The 11th SS Police Regiment (SS-Polizei-Regiment 11) was initially named the Police Regiment for Special Employment (Polizei-Regiment zbV) when it was formed around the beginning of 1942 from existing Order Police (Ordnungspolizei) units for security duties on the Eastern Front. The unit was renumbered as the 11th Police Regiment in July 1942 and then was redesignated as an SS unit in early 1943.

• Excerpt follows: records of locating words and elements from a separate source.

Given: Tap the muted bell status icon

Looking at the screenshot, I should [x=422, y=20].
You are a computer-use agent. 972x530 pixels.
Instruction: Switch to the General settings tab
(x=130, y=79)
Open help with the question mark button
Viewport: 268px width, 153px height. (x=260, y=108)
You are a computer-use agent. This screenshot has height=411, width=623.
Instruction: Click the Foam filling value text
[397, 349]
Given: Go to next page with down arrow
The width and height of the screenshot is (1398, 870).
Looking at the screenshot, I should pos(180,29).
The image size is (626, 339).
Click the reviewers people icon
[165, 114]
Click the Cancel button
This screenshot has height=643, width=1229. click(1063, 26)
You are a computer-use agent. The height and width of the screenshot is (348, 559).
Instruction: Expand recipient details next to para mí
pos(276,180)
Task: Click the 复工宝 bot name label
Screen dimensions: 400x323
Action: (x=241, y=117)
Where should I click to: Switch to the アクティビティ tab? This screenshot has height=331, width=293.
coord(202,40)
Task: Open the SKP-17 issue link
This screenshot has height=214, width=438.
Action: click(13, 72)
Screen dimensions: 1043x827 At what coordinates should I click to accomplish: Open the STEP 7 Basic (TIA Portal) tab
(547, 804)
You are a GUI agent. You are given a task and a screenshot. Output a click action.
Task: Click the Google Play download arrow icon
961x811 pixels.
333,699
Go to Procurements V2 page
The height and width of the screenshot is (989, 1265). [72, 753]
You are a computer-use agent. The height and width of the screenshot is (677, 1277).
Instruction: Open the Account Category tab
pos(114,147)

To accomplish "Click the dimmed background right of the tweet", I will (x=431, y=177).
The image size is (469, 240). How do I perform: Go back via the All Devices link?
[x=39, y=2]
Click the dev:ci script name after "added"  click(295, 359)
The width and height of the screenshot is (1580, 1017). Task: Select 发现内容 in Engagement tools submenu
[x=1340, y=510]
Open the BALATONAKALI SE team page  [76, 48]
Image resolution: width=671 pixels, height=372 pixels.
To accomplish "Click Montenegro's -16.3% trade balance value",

==Formation and organization==
The regiment was formed around the beginning of 1942 under the command of Lieutenant Colonel of Police (Oberstleutenant der Schutzpolizei) Hans Griep (Note: Griep's first name is given as Walter elsewhere.) in the eastern Ukraine and subordinated to Gerret Korsemann, Higher SS and Police Leader For Special Employment. Police Battalion 304 (Polizei-Bataillon 304), Police Battalion 315 and Police Battalion 320 were assigned to the regiment. When the regiment was renumbered in July, the battalions were redesignated as the first through third battalions, respectively, of the regiment. All of the police regiments were redesignated as SS police units on 24 February 1943 and retained their existing organization and strength. In late June, the 10th Police Panzer Company equipped with two platoons of ex-French Panhard 178 armored cars was attached to the regiment in Russia. On 23 August, the 11th Police Panzer Company was formed with two platoons of Panhards and a platoon of ex-French Hotchkiss H35 tanks. Instead of joining the regiment in Russia, it was ordered to Croatia on 20 November where it remained for the rest of the war. The 10th Company's missing tank platoon was finally equipped with captured Soviet T-26 tanks and was ordered to join its parent unit on 17 March 1944. The 10th Company was detached from the regiment in September and withdrawn to Vienna for reequipment.